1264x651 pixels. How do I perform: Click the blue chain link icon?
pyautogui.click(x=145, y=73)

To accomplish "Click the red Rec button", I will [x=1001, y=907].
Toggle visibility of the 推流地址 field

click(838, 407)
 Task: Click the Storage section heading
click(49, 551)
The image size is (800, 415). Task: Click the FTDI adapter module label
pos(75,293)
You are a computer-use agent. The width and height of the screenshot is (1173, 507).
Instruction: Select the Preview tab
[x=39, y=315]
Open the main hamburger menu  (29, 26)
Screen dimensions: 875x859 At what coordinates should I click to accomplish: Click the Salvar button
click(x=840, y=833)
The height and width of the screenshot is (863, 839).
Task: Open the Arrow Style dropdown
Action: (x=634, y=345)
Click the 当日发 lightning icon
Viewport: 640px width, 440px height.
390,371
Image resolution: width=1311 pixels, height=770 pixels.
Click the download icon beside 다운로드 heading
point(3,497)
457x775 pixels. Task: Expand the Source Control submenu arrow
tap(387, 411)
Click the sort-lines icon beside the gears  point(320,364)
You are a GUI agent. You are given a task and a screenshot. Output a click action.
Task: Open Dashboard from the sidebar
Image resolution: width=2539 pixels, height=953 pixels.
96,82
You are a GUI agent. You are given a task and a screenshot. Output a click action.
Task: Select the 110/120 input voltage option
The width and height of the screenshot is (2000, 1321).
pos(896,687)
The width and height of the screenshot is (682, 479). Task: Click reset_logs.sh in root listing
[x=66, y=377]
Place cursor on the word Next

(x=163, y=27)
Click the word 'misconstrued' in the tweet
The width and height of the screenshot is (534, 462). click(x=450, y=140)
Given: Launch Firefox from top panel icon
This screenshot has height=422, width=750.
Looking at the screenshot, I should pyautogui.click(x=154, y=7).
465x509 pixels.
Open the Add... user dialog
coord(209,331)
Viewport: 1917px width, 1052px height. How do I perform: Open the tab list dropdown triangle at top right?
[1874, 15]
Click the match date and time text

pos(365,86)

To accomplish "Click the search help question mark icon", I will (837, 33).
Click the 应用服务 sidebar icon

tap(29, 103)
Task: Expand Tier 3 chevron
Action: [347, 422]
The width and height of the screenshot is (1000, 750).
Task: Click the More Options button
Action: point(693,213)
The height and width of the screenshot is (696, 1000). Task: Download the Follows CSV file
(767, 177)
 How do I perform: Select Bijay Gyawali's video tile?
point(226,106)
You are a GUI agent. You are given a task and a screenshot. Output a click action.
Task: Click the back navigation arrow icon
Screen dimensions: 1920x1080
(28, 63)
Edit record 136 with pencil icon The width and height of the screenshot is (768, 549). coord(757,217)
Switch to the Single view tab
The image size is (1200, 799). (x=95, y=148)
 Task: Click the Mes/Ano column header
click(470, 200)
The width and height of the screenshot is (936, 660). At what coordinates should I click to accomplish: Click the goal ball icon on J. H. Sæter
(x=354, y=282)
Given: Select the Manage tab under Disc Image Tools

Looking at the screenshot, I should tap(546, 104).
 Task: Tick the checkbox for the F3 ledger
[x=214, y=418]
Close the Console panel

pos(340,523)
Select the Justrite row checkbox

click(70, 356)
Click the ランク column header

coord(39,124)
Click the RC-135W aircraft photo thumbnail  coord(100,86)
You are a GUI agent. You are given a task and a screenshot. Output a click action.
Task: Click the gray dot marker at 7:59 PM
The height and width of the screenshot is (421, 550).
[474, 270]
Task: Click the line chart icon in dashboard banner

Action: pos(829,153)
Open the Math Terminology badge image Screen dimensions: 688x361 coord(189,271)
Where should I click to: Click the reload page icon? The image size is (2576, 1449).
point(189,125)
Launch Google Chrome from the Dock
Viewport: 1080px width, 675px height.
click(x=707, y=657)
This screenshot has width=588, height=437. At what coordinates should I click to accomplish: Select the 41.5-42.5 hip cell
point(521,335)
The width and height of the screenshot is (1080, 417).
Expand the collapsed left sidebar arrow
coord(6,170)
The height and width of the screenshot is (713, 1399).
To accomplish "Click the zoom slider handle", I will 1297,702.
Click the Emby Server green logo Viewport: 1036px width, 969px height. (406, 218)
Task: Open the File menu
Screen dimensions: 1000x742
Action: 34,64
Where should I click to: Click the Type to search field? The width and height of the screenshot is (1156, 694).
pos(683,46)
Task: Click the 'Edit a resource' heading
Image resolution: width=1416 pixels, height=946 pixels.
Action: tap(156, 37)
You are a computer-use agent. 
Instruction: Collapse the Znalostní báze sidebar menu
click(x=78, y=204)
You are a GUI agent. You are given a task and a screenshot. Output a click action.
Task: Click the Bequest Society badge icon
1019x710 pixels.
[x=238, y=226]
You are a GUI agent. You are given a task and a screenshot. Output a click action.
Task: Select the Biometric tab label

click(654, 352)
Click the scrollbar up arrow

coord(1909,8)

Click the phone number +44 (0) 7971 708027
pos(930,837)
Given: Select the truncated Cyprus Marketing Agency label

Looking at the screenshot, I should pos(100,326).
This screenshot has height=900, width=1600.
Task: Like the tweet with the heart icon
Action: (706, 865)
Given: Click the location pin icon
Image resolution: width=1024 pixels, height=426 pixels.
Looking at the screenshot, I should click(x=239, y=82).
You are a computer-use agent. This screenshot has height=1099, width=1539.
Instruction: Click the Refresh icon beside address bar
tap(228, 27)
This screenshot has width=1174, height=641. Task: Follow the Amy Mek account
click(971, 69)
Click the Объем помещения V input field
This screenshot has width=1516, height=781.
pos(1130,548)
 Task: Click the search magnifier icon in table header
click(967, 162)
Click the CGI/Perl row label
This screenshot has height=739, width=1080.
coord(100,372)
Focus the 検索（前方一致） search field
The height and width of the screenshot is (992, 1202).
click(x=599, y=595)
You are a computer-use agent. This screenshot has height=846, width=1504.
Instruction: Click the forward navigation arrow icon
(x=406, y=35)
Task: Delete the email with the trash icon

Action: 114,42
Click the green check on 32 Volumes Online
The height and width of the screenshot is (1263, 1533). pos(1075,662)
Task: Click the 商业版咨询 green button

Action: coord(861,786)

———

▶ TASK TO COMPLETE: Give only the lines from the one holding "Task: Select the 110/120 input voltage option" through the one holding "Task: Click the gray dot marker at 7:59 PM", each restated exactly as it appears above.

▶ REPLY:
Task: Select the 110/120 input voltage option
The width and height of the screenshot is (2000, 1321).
pos(896,687)
The width and height of the screenshot is (682, 479). Task: Click reset_logs.sh in root listing
[x=66, y=377]
Place cursor on the word Next

(x=163, y=27)
Click the word 'misconstrued' in the tweet
The width and height of the screenshot is (534, 462). click(x=450, y=140)
Given: Launch Firefox from top panel icon
This screenshot has height=422, width=750.
Looking at the screenshot, I should pyautogui.click(x=154, y=7).
465x509 pixels.
Open the Add... user dialog
coord(209,331)
Viewport: 1917px width, 1052px height. How do I perform: Open the tab list dropdown triangle at top right?
[1874, 15]
Click the match date and time text

pos(365,86)

To accomplish "Click the search help question mark icon", I will (837, 33).
Click the 应用服务 sidebar icon

tap(29, 103)
Task: Expand Tier 3 chevron
Action: [347, 422]
The width and height of the screenshot is (1000, 750).
Task: Click the More Options button
Action: point(693,213)
The height and width of the screenshot is (696, 1000). Task: Download the Follows CSV file
(767, 177)
 How do I perform: Select Bijay Gyawali's video tile?
point(226,106)
You are a GUI agent. You are given a task and a screenshot. Output a click action.
Task: Click the back navigation arrow icon
Screen dimensions: 1920x1080
(28, 63)
Edit record 136 with pencil icon The width and height of the screenshot is (768, 549). coord(757,217)
Switch to the Single view tab
The image size is (1200, 799). (x=95, y=148)
 Task: Click the Mes/Ano column header
click(470, 200)
The width and height of the screenshot is (936, 660). At what coordinates should I click to accomplish: Click the goal ball icon on J. H. Sæter
(x=354, y=282)
Given: Select the Manage tab under Disc Image Tools

Looking at the screenshot, I should tap(546, 104).
 Task: Tick the checkbox for the F3 ledger
[x=214, y=418]
Close the Console panel

pos(340,523)
Select the Justrite row checkbox

click(70, 356)
Click the ランク column header

coord(39,124)
Click the RC-135W aircraft photo thumbnail  coord(100,86)
You are a GUI agent. You are given a task and a screenshot. Output a click action.
Task: Click the gray dot marker at 7:59 PM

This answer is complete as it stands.